AUFGABEN.
1 > Seit wie vielen Jahren gibt es laut dem Textauszug kein Land der Erde mehr, in dem nicht Christen die Himmelfahrt Christi feiern?
2 > Gib den Abschnitt des Textauszugs erneut wieder, der mit den Worten beginnt, die „Darum hat das“ enthalten, und mit „Wort und Tat!“ schließt. Ersetze dabei „Präsenz“ überall durch „Gegenwart“.

Darum hat er eine Weise angefangen, auf die er mit allen zu schaffen hat und in allen regieren, bei allen sein und allen predigen
kann, damit sie es alle hören. Drum
hüt‘ dich ja zu denken, er sei nun weit von uns. Im Gegenteil: Als er auf Erden
war, war er uns zu fern, jetzt ist er uns nah. Wo ist er also? Hier bei uns ist er, und er hat sich
darum in den Himmel gesetzt, damit er
nahe bei uns sei“.
Himmelfahrt
heißt also gerade nicht: Er hat sich von uns entfernt, sondern er – und mit ihm der Himmel - kann und will nun allen Menschen nahe sein.
Darum hat das Himmelfahrtsfest auch den schönen Namen: „Fest der Weltherrschaft Christi“, und es ist auch in besonderer
Weise das „Fest der Weltmission“: Für
alle Menschen will er der sein, der ihr Leben am stärksten prägt und ihm
Orientierung gibt, allen Menschen soll seine Herrschaft und Herrlichkeit verkündigt werden, natürlich auch unter den
Moslems, soweit sie das zulassen. Das wäre das Richtige auch in den
moslemischen Ländern: Nicht militärische Präsenz, sondern Präsenz des
christlichen Glaubens: Liebe, Gerechtigkeit, Verkündigung des Evangeliums in
Wort und Tat!
Ich las: Seit
etwa 100 Jahren gibt es kein Land der Erde mehr, in dem nicht Christen die
Himmelfahrt Christi feiern und damit die Weltherrschaft Christi bekennen! Fast
2000 Jahre hat das gedauert: Das scheint eine lange Zeit und ist doch eine
winzige Epoche in der Menschheitsgeschichte. Man könnte sagen: Die Ausbreitung
des Reiches Gottes, die Ausrufung der Herrschaft Christi über alle
Lebensbereiche – das ist im Grunde noch in den Anfängen...Noch scheinen wir
Menschen uns wenig danach zu richten, daß Jesus Herr ist über alle und alles.
Aber es ist so, wie es in dem Lied heißt, das wir gleich vor dem Segen singen
werden: Dein Senfkorn – und hier
nimmt der Liederdichter Albert Knapp ein Bild Jesu vom Reich Gottes auf – dein Senfkorn, arm und klein, wächst ohne großen Schein doch zum Baume...(EG
256, 5),
3
Das also ist
der Grund der Freude der Jünger: Es geht weiter..! Mitten in der Völkerwelt nun
ein Volk Gottes, mitten in und hinter
den Regierungen der Welt die Weltregierung Jesu, die alle Regierungen
überdauert und am Ziel nur noch allein da
sein wird -
dann, wenn Christus umstrahlt vom Lichtglanz göttlicher Herrlichkeit wiederkommt.
II
In dieser
Erwartung leben wir Christen. So wie die Jünger, von denen Lukas hier erzählt,
nun erwartungsvolle Menschen wurden.
Sie kehren zurück in den Tempel. Dorthin, wo alles angefangen hatte. Sie
erinnern sich, diese herrliche Geschichte, die Lukas überliefert: Der Engel Gabriel
erscheint dem Priester Zacharias im Tempel
und kündigt ihm an: Deine Frau Elisabeth wird in ihrem Alter noch ein
Kind bekommen, dem sollst du den Namen Johannes geben (Lukas 1, 5ff.).

Zeilen dazu, wo die Ziele erscheinen.
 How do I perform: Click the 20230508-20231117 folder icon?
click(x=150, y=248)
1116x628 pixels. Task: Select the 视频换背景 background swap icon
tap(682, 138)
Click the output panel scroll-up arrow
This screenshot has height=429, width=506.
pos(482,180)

ANTWORTEN ZUR ÜBUNG.
1 > Seit etwa 100 Jahren.

2 >
Darum hat das Himmelfahrtsfest auch den schönen Namen: „Fest der Weltherrschaft Christi“, und es ist auch in besonderer
Weise das „Fest der Weltmission“: Für
alle Menschen will er der sein, der ihr Leben am stärksten prägt und ihm
Orientierung gibt, allen Menschen soll seine Herrschaft und Herrlichkeit verkündigt werden, natürlich auch unter den
Moslems, soweit sie das zulassen. Das wäre das Richtige auch in den
moslemischen Ländern: Nicht militärische Gegenwart, sondern Gegenwart des
christlichen Glaubens: Liebe, Gerechtigkeit, Verkündigung des Evangeliums in
Wort und Tat!